Methods: A purposive sample of 52 women engaged in in-depth interviews about their healthcare experiences and related care-seeking attitudes and behaviors. Interview protocols and transcripts were translated into Luganda by a certified translator, then reviewed by research staff proficient in Luganda, and subsequently back translated by the translator in English before implementation. Reflexive thematic analysis was utilized to explore the influence of intersectional stigma on women’s health decisions. Intersectional stigma refers to the convergence of multiple stigmatized social statuses due to intersecting prejudices related to affiliations to marginalized groups or particular behaviors. Reflexive thematic analysis strategies centered on building understanding around the complexity of stigmatized women’s realities in seeking care and how this may manifest in health decisions in low-resourced environments..
Results: Women’s perspectives underscored the ways in which intersectional community stigma influenced care experiences in an already insecure, low-resourced environment more so than any other type of stigma. Quality of care was perceived as conditional and often contingent on availability of resources, standard of care given during health visits, and community-driven attitudes and behaviors. Themes underscored the salience of intersectional community stigma on care-seeking attitudes and behaviors. Four overarching themes emerged: 1) Disclosure is a risk: Intersectional stigma impedes disclosure of marginalized social statuses limiting the care experience; 2) Intersectional community stigma permeates health decisions: Care-seeking attitudes and behaviors are shaped by intersectional community stigma; 3) Adaptive strategies are essential to maximize care experiences: Adaptive strategies are used to improve experiences and to get health needs met in highly stigmatizing environments; and 4) The Care Seeking Cost-Benefit Tradeoff: Health decisions are negotiated in terms of costs and benefits where need for care is weighed against availability of resources and expectation of negative experiences.

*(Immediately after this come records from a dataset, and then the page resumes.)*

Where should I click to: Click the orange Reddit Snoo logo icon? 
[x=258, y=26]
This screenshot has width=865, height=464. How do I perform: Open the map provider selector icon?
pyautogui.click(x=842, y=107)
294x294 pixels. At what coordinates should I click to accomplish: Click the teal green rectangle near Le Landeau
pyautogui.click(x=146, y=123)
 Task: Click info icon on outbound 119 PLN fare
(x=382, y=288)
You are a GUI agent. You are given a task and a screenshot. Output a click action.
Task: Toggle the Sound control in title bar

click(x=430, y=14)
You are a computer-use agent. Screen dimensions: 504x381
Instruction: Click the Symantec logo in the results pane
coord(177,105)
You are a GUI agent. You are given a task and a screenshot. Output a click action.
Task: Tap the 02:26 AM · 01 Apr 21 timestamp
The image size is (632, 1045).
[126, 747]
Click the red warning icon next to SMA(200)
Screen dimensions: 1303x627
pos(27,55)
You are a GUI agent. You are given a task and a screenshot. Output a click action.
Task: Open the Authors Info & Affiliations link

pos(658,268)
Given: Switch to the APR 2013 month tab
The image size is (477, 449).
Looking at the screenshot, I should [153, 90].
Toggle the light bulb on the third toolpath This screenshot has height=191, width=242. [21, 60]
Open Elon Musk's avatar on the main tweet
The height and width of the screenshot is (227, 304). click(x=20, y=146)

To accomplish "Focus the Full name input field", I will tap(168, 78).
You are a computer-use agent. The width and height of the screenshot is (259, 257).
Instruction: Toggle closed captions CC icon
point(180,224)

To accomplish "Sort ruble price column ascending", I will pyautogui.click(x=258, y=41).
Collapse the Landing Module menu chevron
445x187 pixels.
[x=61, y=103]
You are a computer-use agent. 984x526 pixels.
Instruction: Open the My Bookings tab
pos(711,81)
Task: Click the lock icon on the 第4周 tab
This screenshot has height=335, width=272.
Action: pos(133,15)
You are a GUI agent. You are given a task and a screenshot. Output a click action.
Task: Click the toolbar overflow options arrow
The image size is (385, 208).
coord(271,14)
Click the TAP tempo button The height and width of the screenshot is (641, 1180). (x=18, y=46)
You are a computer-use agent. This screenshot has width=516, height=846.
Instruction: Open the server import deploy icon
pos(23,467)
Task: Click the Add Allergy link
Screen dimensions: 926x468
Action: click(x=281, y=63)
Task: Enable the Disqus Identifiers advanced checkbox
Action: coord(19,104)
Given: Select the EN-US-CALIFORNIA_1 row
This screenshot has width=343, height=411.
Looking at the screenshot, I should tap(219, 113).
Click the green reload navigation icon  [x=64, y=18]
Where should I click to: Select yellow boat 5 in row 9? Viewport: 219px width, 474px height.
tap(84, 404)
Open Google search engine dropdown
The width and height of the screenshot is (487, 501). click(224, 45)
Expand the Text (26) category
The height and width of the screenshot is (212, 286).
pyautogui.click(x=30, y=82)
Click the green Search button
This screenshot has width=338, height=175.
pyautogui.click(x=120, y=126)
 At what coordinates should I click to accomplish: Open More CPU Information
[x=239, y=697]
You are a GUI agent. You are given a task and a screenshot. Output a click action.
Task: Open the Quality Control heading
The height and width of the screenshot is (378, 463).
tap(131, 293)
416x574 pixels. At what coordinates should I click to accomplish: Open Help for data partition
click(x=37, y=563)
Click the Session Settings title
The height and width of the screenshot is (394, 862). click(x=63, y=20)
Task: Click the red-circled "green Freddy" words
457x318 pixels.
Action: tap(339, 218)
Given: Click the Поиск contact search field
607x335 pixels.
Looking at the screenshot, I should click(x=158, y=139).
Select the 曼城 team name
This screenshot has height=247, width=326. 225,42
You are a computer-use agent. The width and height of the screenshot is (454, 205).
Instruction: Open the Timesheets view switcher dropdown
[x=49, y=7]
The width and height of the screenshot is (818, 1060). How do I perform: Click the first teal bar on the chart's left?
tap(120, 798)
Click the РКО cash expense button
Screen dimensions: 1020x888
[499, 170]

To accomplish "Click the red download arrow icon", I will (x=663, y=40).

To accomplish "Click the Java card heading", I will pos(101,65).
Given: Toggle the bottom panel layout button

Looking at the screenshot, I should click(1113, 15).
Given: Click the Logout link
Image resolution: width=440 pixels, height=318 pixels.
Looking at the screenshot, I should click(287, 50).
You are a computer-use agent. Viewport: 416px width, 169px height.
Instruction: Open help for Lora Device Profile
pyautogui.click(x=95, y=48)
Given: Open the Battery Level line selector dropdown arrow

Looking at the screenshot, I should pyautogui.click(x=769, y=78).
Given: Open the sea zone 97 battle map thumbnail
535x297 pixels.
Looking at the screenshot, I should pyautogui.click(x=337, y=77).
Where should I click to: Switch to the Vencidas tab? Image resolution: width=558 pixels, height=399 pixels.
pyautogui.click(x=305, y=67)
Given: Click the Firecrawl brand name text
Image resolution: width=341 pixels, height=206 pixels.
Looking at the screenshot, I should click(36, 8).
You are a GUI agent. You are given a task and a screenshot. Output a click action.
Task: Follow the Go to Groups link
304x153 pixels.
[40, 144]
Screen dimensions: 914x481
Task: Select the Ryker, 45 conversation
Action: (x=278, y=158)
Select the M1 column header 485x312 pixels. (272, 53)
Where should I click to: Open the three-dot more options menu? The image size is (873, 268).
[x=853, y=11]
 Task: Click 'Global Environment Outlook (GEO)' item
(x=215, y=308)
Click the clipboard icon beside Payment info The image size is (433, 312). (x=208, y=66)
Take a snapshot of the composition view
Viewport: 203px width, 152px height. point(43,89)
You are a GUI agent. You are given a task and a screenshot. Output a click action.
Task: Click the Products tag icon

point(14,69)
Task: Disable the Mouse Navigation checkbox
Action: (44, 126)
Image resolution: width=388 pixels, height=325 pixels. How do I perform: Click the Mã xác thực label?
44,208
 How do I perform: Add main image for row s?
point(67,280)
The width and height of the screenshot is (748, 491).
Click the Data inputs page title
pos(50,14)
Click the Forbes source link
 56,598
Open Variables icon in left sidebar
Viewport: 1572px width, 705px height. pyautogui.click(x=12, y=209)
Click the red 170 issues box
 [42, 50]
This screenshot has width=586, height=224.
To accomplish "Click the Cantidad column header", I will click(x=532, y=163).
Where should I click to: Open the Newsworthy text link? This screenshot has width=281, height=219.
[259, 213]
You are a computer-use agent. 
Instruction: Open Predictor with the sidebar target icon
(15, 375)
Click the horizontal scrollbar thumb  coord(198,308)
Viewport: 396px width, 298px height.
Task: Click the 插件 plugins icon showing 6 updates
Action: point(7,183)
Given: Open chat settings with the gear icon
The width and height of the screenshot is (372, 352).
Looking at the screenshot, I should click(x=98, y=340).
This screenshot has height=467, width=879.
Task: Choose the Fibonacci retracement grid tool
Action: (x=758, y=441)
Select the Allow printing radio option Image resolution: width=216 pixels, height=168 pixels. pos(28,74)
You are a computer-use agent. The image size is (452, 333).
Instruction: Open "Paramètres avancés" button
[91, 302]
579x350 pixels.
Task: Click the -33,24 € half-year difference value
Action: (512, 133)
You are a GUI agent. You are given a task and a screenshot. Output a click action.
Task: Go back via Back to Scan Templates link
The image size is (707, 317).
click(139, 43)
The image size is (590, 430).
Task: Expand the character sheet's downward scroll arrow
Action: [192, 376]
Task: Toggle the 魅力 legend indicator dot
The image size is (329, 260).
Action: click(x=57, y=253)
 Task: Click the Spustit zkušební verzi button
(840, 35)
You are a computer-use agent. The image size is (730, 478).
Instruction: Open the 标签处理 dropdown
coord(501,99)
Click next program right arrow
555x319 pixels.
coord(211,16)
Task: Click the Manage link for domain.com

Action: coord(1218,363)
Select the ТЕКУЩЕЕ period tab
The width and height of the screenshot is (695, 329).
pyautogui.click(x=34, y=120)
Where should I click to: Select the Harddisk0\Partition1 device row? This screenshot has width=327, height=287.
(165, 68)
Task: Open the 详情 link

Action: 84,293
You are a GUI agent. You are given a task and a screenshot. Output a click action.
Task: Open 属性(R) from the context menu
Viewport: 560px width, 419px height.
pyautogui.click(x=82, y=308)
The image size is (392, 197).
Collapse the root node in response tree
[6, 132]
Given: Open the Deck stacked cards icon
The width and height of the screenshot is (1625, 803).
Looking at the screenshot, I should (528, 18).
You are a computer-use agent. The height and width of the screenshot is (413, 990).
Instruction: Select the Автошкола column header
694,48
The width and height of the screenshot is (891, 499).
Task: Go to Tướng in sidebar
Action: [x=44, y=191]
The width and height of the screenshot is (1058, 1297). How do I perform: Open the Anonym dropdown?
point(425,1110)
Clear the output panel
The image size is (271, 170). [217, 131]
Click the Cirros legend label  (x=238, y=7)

Conclusions and Implications: Women’s care-seeking attitudes and behaviors reveal the intrinsic adaptive skills, strength, and resilience they possess to address individual health needs despite known barriers, including stigma. This provides insights into future stigma reduction interventions. Low-resourced environments may have limited capacity to mitigate the effects of intersectional community stigma and may benefit from more targeted stigma reduction interventions. Findings suggest areas for further development within the Uganda Health System, including building the capacity of staff to engage in relational care and to increase understanding of the detrimental influence on patients of HIV-related intersectional stigma.